They show the same data, just with the tables formatted differently. The names gather and spread resembles the tidyr functions gather and spread .

In the previous example, we made predictions on new data, but you can, of course, also do it on your original data.
gather_predictions(x, model,   model2)
## # A tibble: 10 x 4
##    model       x        y    pred
##    <chr>   <dbl>    <dbl>   <dbl>
##  1 model    0.445    122.    122.
##  2 model    0.0594    52.9    52.5
##  3 model    0.275     91.3    91.4
##  4 model    0.0311    46.9    47.5
##  5 model    0.0145    44.7    44.4
##  6 model2   0.445    122.    122.
##  7 model2   0.0594    52.9    52.5
##  8 model2   0.275     91.3    91.3
##  9 model2   0.0311    46.9    47.5
## 10 model2   0.0145    44.7    44.5
spread_predictions(x, model,  model2)
## # A tibble:   5 x 4
##        x       y model model2
##    <dbl>   <dbl> <dbl>  <dbl>
## 1 0.445    122.  122.   122.
## 2 0.0594    52.9  52.5   52.5
## 3 0.275     91.3  91.4   91.3
## 4 0.0311    46.9  47.5   47.5
## 5 0.0145    44.7  44.4   44.5
If you have the original data, you can also get residuals.
gather_residuals(x, model, model2)
## # A tibble: 10 x 4
##    model       x      y     resid
##    <chr>   <dbl>  <dbl>     <dbl>
##  1 model  0.445   122.     0.0653
##  2 model  0.0594   52.9    0.399
##  3 model  0.275    91.3   -0.140
##  4 model  0.0311   46.9   -0.566
##  5 model  0.0145   44.7    0.242
##  6 model2 0.445   122.     0.0225
##  7 model2 0.0594   52.9    0.412
##  8 model2 0.275    91.3   -0.0710
##  9 model2 0.0311   46.9   -0.578
## 10 model2 0.0145   44.7    0.215
spread_residuals(x, model, model2)
## # A tibble: 5 x 4
##        x     y      model  model2
##    <dbl> <dbl>      <dbl>    <dbl>
## 1 0.445  122.      0.0653   0.0225
## 2 0.0594  52.9     0.399    0.412
## 3 0.275   91.3    -0.140   -0.0710
## 4 0.0311  46.9    -0.566   -0.578
## 5 0.0145  44.7     0.242    0.215

Depending on the type of data science you usually do, you might have to sample to get empirical distributions or to split your data into training and test data to avoid overfitting. With modelr you have functions for this.

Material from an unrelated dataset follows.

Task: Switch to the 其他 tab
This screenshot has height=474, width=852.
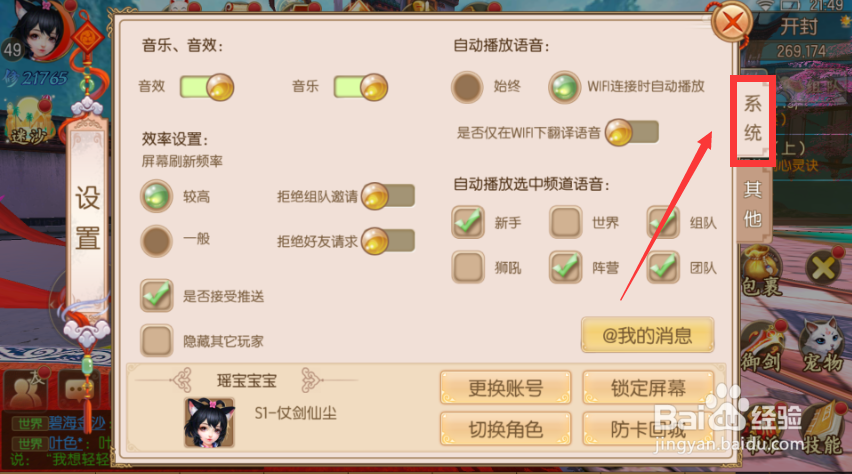Action: pyautogui.click(x=753, y=204)
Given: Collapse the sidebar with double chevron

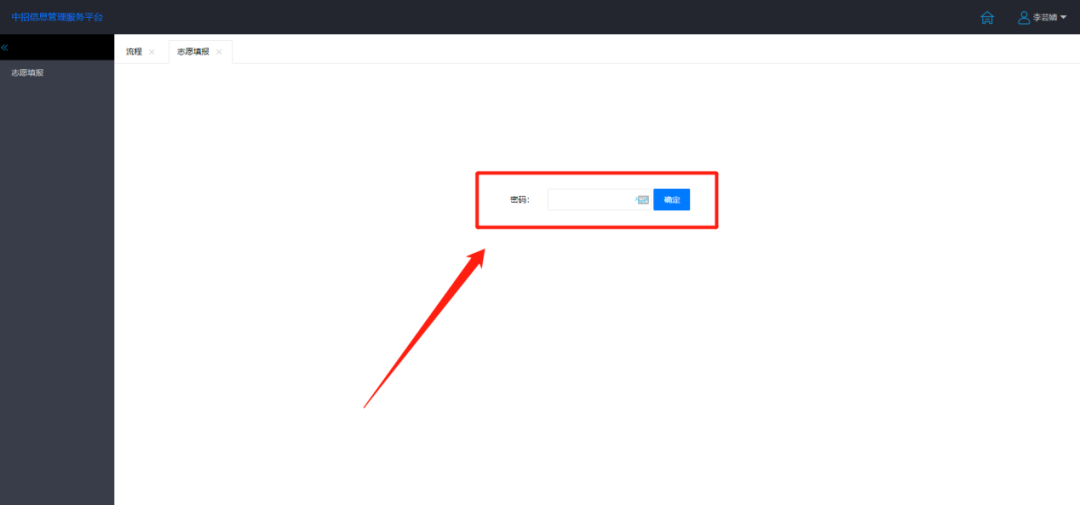Looking at the screenshot, I should (4, 48).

You can build n data sets using bootstrapping with the function bootstrap() .1
bootstrap(x, n = 3)
## # A tibble: 3 x 2
##   strap      .id
##   <list>     <chr>
## 1 <resample> 1
## 2 <resample> 2
## 3 <resample> 3

It samples random data points and creates n new data sets from this. The resulting tibble has two columns: the first, strap, contains the data for each sample and the second an id.

The crossv_mc() function—Monte Carlo cross-validation—creates cross-validation data, that is, it splits your data into training and test data. It creates n random data sets divided into test and training data.
crossv_mc(x, n = 3)
## # A tibble: 3 x 3
##   train      test       .id
##   <list>     <list>     <chr>
## 1 <resample> <resample> 1
## 2 <resample> <resample> 2
## 3 <resample> <resample> 3

By default, the test data is 20% of the sampled data; you can change this using the test argument.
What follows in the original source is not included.